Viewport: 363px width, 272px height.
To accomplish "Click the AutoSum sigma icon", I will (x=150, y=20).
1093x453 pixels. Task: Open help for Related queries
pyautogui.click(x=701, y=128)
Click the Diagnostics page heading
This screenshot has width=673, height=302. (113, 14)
········
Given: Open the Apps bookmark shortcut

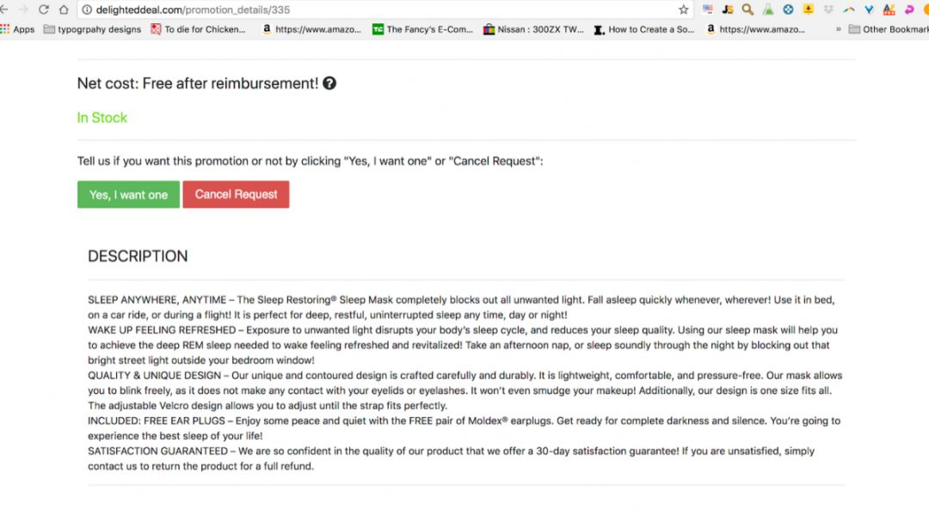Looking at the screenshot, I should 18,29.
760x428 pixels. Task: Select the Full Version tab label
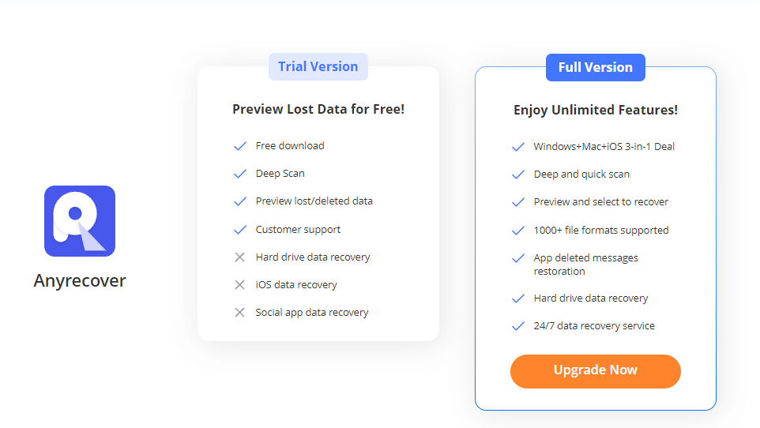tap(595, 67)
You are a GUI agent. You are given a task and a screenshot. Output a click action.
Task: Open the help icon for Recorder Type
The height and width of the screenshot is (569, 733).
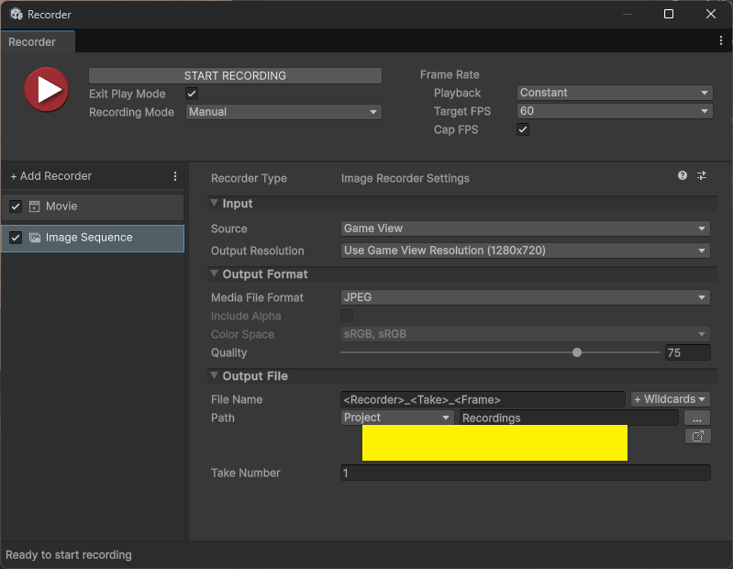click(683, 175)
········
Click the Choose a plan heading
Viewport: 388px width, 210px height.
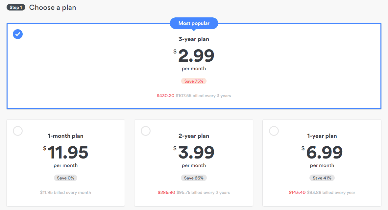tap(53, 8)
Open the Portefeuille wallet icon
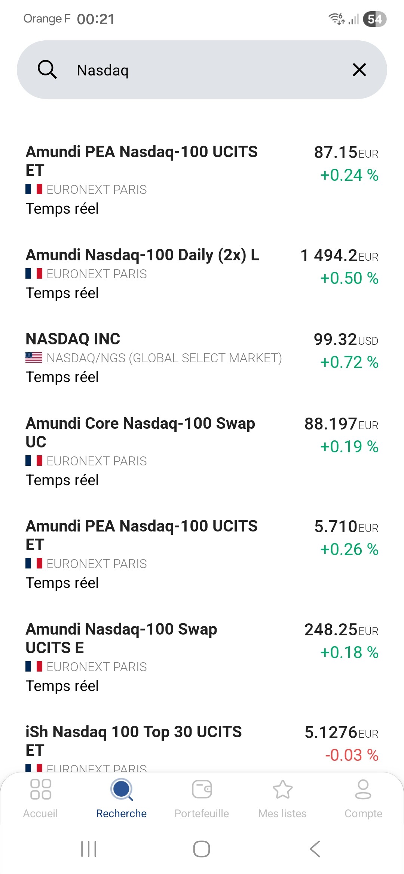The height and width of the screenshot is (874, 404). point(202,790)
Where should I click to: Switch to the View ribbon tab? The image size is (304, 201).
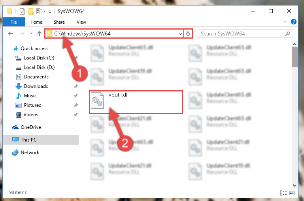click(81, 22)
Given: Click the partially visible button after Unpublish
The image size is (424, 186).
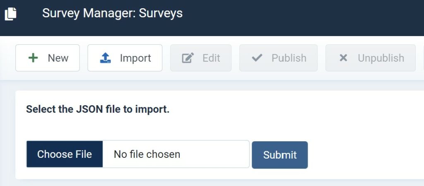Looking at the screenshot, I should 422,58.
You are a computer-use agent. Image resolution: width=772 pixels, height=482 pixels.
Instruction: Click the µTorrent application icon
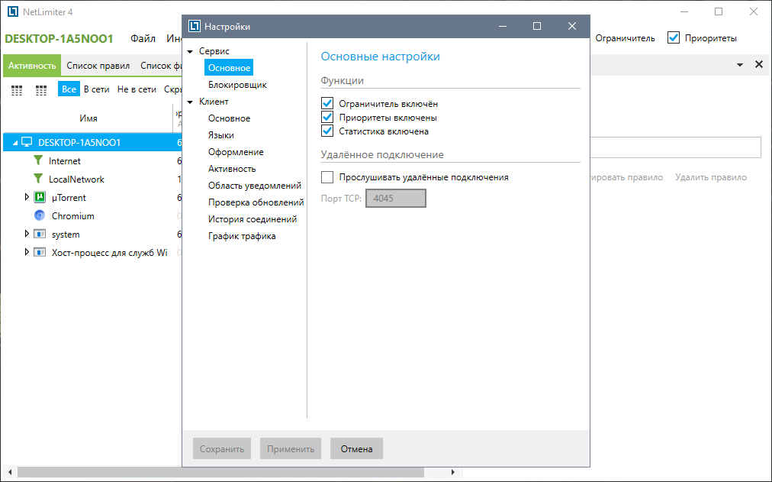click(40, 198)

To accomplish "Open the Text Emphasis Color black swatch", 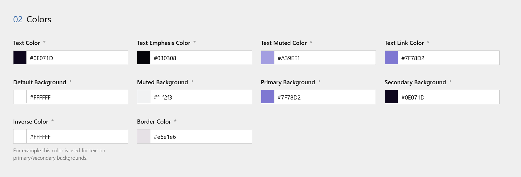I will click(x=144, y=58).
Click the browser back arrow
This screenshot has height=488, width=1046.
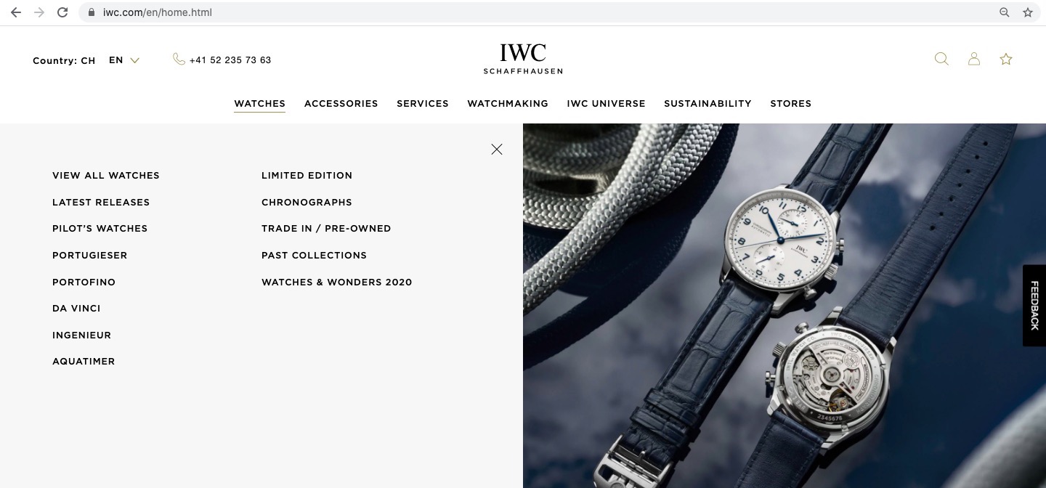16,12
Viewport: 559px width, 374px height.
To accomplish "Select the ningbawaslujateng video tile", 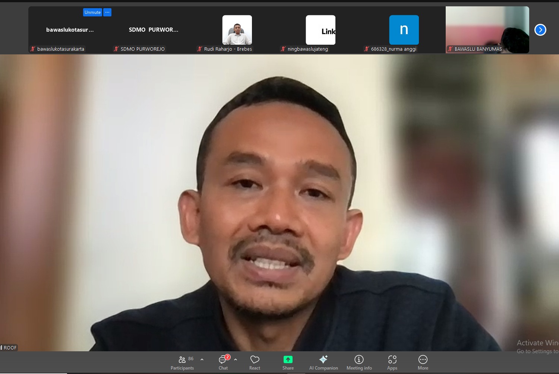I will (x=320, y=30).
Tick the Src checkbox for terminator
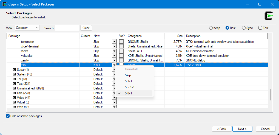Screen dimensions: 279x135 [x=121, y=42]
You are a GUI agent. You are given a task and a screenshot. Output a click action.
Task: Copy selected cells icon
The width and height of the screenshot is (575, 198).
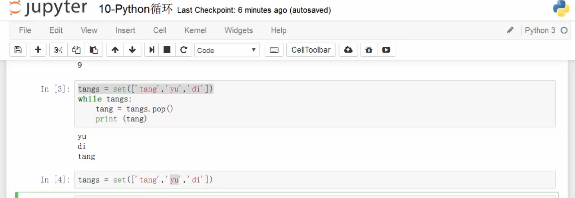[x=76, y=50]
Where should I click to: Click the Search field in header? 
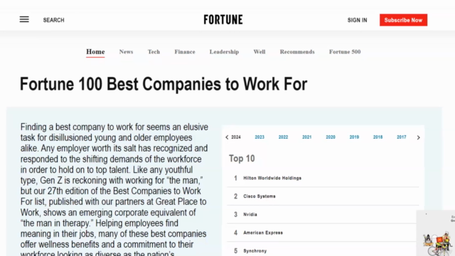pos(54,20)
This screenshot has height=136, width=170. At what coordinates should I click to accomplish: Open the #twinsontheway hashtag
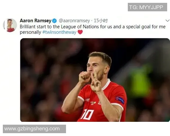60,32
········
## TASK PROMPT
All that should appear in the answer is the lines above from the line with "Where should I click to: Switch" through the line with "You are a computer-use", retyped exactly, pictures left out.

## RESULT FOR THIS EXERCISE
Where should I click to: Switch to the View ribbon tab? The image size is (304, 201).
click(81, 22)
Given: Click the partially visible button after Unpublish
The image size is (424, 186).
Looking at the screenshot, I should 422,58.
You are a computer-use agent. Image resolution: width=772 pixels, height=482 pixels.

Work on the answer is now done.